Input material:
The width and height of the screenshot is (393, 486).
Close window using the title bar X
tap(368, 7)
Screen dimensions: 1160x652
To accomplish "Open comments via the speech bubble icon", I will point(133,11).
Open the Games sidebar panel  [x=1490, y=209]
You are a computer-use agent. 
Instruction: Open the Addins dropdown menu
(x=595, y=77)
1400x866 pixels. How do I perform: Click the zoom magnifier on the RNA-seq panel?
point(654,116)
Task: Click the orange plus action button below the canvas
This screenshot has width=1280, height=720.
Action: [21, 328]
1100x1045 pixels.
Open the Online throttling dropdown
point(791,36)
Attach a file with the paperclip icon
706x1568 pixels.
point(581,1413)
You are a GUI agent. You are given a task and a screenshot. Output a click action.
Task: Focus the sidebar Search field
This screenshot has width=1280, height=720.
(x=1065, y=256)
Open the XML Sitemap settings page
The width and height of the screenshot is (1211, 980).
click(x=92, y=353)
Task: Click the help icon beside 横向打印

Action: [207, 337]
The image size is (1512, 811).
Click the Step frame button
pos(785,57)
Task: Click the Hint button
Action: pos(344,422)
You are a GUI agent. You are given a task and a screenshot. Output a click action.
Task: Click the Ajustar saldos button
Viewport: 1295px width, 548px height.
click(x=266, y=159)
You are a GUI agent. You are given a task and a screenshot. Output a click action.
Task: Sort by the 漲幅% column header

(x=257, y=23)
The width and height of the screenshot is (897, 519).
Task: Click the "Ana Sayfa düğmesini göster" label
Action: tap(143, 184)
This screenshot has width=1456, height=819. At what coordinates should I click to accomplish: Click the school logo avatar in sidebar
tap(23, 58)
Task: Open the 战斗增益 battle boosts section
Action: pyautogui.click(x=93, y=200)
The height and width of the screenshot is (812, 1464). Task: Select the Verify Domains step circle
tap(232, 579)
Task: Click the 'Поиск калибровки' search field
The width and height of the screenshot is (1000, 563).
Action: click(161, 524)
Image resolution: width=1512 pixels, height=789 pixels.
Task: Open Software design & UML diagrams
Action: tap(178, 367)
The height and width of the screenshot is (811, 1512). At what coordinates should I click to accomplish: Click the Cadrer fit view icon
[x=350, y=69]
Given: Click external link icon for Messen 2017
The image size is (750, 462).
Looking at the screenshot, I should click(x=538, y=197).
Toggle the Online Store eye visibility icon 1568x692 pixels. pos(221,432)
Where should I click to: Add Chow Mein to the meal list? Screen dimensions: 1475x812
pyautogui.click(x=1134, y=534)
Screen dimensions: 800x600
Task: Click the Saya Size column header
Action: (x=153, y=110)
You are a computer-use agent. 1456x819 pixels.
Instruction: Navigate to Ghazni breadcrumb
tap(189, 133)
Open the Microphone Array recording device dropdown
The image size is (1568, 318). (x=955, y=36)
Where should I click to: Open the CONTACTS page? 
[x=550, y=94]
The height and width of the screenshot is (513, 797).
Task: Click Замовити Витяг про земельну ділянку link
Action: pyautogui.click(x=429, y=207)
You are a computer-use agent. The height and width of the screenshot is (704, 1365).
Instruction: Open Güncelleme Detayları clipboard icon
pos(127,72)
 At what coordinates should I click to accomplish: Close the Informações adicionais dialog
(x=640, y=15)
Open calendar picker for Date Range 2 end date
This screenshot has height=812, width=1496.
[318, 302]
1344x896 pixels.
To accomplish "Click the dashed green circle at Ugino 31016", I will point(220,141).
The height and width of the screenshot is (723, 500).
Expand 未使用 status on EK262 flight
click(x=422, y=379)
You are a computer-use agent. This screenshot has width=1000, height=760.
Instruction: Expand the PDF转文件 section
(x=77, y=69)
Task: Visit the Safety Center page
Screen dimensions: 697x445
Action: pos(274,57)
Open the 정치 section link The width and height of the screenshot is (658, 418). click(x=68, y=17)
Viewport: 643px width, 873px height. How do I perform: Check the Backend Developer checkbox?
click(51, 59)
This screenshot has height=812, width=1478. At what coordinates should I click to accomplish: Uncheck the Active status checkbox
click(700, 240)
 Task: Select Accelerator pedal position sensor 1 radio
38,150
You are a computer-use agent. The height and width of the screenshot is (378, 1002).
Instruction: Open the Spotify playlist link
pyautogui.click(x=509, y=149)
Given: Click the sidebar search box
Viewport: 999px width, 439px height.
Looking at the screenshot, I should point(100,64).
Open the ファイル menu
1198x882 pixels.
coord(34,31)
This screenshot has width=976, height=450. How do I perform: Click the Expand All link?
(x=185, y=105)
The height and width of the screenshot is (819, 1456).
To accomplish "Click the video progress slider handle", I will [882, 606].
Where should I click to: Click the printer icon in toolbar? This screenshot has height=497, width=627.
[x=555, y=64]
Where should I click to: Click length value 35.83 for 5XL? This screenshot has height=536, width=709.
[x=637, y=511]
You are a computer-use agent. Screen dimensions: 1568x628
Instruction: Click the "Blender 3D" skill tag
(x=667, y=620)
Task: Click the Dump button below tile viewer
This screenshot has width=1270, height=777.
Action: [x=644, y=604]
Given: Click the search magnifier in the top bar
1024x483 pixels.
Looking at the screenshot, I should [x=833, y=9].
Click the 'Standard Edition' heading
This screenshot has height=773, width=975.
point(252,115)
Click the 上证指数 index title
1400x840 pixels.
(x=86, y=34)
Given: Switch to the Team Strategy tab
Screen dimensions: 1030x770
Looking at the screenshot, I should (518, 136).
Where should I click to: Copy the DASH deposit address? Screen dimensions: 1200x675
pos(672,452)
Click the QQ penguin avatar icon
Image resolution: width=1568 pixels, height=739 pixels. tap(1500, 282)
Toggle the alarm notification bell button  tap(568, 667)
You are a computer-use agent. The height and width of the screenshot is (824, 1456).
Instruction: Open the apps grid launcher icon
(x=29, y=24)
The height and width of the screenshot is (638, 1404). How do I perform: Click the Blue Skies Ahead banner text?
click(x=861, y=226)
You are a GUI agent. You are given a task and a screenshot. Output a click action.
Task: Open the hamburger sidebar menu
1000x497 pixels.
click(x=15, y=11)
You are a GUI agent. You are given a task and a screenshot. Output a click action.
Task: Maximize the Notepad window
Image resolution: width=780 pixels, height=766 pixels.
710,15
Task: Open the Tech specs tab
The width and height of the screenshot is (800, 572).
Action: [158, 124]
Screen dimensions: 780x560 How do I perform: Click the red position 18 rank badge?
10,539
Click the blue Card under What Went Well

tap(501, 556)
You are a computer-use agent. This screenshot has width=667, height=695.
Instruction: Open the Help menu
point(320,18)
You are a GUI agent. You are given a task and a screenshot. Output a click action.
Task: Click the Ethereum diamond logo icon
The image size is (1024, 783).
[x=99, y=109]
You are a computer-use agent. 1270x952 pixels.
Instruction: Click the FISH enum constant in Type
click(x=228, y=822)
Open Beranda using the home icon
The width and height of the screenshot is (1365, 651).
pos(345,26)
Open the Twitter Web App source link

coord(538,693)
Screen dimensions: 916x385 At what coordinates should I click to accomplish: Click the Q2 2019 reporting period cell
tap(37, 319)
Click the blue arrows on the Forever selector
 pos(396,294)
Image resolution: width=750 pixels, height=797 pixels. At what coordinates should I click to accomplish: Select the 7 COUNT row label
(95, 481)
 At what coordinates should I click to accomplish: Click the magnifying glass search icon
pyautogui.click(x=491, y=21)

The exercise:
Lay out every line of the data above as a JSON list of strings, one string per line, skipping blank lines.

Answer to this exercise:
[
  "The width and height of the screenshot is (393, 486).",
  "Close window using the title bar X",
  "tap(368, 7)",
  "Screen dimensions: 1160x652",
  "To accomplish \"Open comments via the speech bubble icon\", I will point(133,11).",
  "Open the Games sidebar panel  [x=1490, y=209]",
  "You are a computer-use agent. ",
  "Instruction: Open the Addins dropdown menu",
  "(x=595, y=77)",
  "1400x866 pixels. How do I perform: Click the zoom magnifier on the RNA-seq panel?",
  "point(654,116)",
  "Task: Click the orange plus action button below the canvas",
  "This screenshot has width=1280, height=720.",
  "Action: [21, 328]",
  "1100x1045 pixels.",
  "Open the Online throttling dropdown",
  "point(791,36)",
  "Attach a file with the paperclip icon",
  "706x1568 pixels.",
  "point(581,1413)",
  "You are a GUI agent. You are given a task and a screenshot. Output a click action.",
  "Task: Focus the sidebar Search field",
  "This screenshot has width=1280, height=720.",
  "(x=1065, y=256)",
  "Open the XML Sitemap settings page",
  "The width and height of the screenshot is (1211, 980).",
  "click(x=92, y=353)",
  "Task: Click the help icon beside 横向打印",
  "Action: [207, 337]",
  "The image size is (1512, 811).",
  "Click the Step frame button",
  "pos(785,57)",
  "Task: Click the Hint button",
  "Action: pos(344,422)",
  "You are a GUI agent. You are given a task and a screenshot. Output a click action.",
  "Task: Click the Ajustar saldos button",
  "Viewport: 1295px width, 548px height.",
  "click(x=266, y=159)",
  "You are a GUI agent. You are given a task and a screenshot. Output a click action.",
  "Task: Sort by the 漲幅% column header",
  "(x=257, y=23)",
  "The width and height of the screenshot is (897, 519).",
  "Task: Click the \"Ana Sayfa düğmesini göster\" label",
  "Action: tap(143, 184)",
  "This screenshot has width=1456, height=819. At what coordinates should I click to accomplish: Click the school logo avatar in sidebar",
  "tap(23, 58)",
  "Task: Open the 战斗增益 battle boosts section",
  "Action: pyautogui.click(x=93, y=200)",
  "The height and width of the screenshot is (812, 1464). Task: Select the Verify Domains step circle",
  "tap(232, 579)",
  "Task: Click the 'Поиск калибровки' search field",
  "The width and height of the screenshot is (1000, 563).",
  "Action: click(161, 524)",
  "Image resolution: width=1512 pixels, height=789 pixels.",
  "Task: Open Software design & UML diagrams",
  "Action: tap(178, 367)",
  "The height and width of the screenshot is (811, 1512). At what coordinates should I click to accomplish: Click the Cadrer fit view icon",
  "[x=350, y=69]",
  "Given: Click external link icon for Messen 2017",
  "The image size is (750, 462).",
  "Looking at the screenshot, I should click(x=538, y=197).",
  "Toggle the Online Store eye visibility icon 1568x692 pixels. pos(221,432)",
  "Where should I click to: Add Chow Mein to the meal list? Screen dimensions: 1475x812",
  "pyautogui.click(x=1134, y=534)",
  "Screen dimensions: 800x600",
  "Task: Click the Saya Size column header",
  "Action: (x=153, y=110)",
  "You are a computer-use agent. 1456x819 pixels.",
  "Instruction: Navigate to Ghazni breadcrumb",
  "tap(189, 133)",
  "Open the Microphone Array recording device dropdown",
  "The image size is (1568, 318). (x=955, y=36)",
  "Where should I click to: Open the CONTACTS page? ",
  "[x=550, y=94]",
  "The height and width of the screenshot is (513, 797).",
  "Task: Click Замовити Витяг про земельну ділянку link",
  "Action: pyautogui.click(x=429, y=207)",
  "You are a computer-use agent. The height and width of the screenshot is (704, 1365).",
  "Instruction: Open Güncelleme Detayları clipboard icon",
  "pos(127,72)",
  " At what coordinates should I click to accomplish: Close the Informações adicionais dialog",
  "(x=640, y=15)",
  "Open calendar picker for Date Range 2 end date",
  "This screenshot has height=812, width=1496.",
  "[318, 302]",
  "1344x896 pixels.",
  "To accomplish \"Click the dashed green circle at Ugino 31016\", I will point(220,141).",
  "The height and width of the screenshot is (723, 500).",
  "Expand 未使用 status on EK262 flight",
  "click(x=422, y=379)",
  "You are a computer-use agent. This screenshot has width=1000, height=760.",
  "Instruction: Expand the PDF转文件 section",
  "(x=77, y=69)",
  "Task: Visit the Safety Center page",
  "Screen dimensions: 697x445",
  "Action: pos(274,57)",
  "Open the 정치 section link The width and height of the screenshot is (658, 418). click(x=68, y=17)",
  "Viewport: 643px width, 873px height. How do I perform: Check the Backend Developer checkbox?",
  "click(51, 59)",
  "This screenshot has height=812, width=1478. At what coordinates should I click to accomplish: Uncheck the Active status checkbox",
  "click(700, 240)",
  " Task: Select Accelerator pedal position sensor 1 radio",
  "38,150",
  "You are a computer-use agent. The height and width of the screenshot is (378, 1002).",
  "Instruction: Open the Spotify playlist link",
  "pyautogui.click(x=509, y=149)",
  "Given: Click the sidebar search box",
  "Viewport: 999px width, 439px height.",
  "Looking at the screenshot, I should point(100,64).",
  "Open the ファイル menu",
  "1198x882 pixels.",
  "coord(34,31)",
  "This screenshot has width=976, height=450. How do I perform: Click the Expand All link?",
  "(x=185, y=105)",
  "The height and width of the screenshot is (819, 1456).",
  "To accomplish \"Click the video progress slider handle\", I will [882, 606].",
  "Where should I click to: Click the printer icon in toolbar? This screenshot has height=497, width=627.",
  "[x=555, y=64]",
  "Where should I click to: Click length value 35.83 for 5XL? This screenshot has height=536, width=709.",
  "[x=637, y=511]",
  "You are a computer-use agent. Screen dimensions: 1568x628",
  "Instruction: Click the \"Blender 3D\" skill tag",
  "(x=667, y=620)",
  "Task: Click the Dump button below tile viewer",
  "This screenshot has width=1270, height=777.",
  "Action: [x=644, y=604]",
  "Given: Click the search magnifier in the top bar",
  "1024x483 pixels.",
  "Looking at the screenshot, I should [x=833, y=9].",
  "Click the 'Standard Edition' heading",
  "This screenshot has height=773, width=975.",
  "point(252,115)",
  "Click the 上证指数 index title",
  "1400x840 pixels.",
  "(x=86, y=34)",
  "Given: Switch to the Team Strategy tab",
  "Screen dimensions: 1030x770",
  "Looking at the screenshot, I should (518, 136).",
  "Where should I click to: Copy the DASH deposit address? Screen dimensions: 1200x675",
  "pos(672,452)",
  "Click the QQ penguin avatar icon",
  "Image resolution: width=1568 pixels, height=739 pixels. tap(1500, 282)",
  "Toggle the alarm notification bell button  tap(568, 667)",
  "You are a computer-use agent. The height and width of the screenshot is (824, 1456).",
  "Instruction: Open the apps grid launcher icon",
  "(x=29, y=24)",
  "The height and width of the screenshot is (638, 1404). How do I perform: Click the Blue Skies Ahead banner text?",
  "click(x=861, y=226)",
  "You are a GUI agent. You are given a task and a screenshot. Output a click action.",
  "Task: Open the hamburger sidebar menu",
  "1000x497 pixels.",
  "click(x=15, y=11)",
  "You are a GUI agent. You are given a task and a screenshot. Output a click action.",
  "Task: Maximize the Notepad window",
  "Image resolution: width=780 pixels, height=766 pixels.",
  "710,15",
  "Task: Open the Tech specs tab",
  "The width and height of the screenshot is (800, 572).",
  "Action: [158, 124]",
  "Screen dimensions: 780x560 How do I perform: Click the red position 18 rank badge?",
  "10,539",
  "Click the blue Card under What Went Well",
  "tap(501, 556)",
  "You are a computer-use agent. This screenshot has width=667, height=695.",
  "Instruction: Open the Help menu",
  "point(320,18)",
  "You are a GUI agent. You are given a task and a screenshot. Output a click action.",
  "Task: Click the Ethereum diamond logo icon",
  "The image size is (1024, 783).",
  "[x=99, y=109]",
  "You are a computer-use agent. 1270x952 pixels.",
  "Instruction: Click the FISH enum constant in Type",
  "click(x=228, y=822)",
  "Open Beranda using the home icon",
  "The width and height of the screenshot is (1365, 651).",
  "pos(345,26)",
  "Open the Twitter Web App source link",
  "coord(538,693)",
  "Screen dimensions: 916x385 At what coordinates should I click to accomplish: Click the Q2 2019 reporting period cell",
  "tap(37, 319)",
  "Click the blue arrows on the Forever selector",
  " pos(396,294)",
  "Image resolution: width=750 pixels, height=797 pixels. At what coordinates should I click to accomplish: Select the 7 COUNT row label",
  "(95, 481)",
  " At what coordinates should I click to accomplish: Click the magnifying glass search icon",
  "pyautogui.click(x=491, y=21)"
]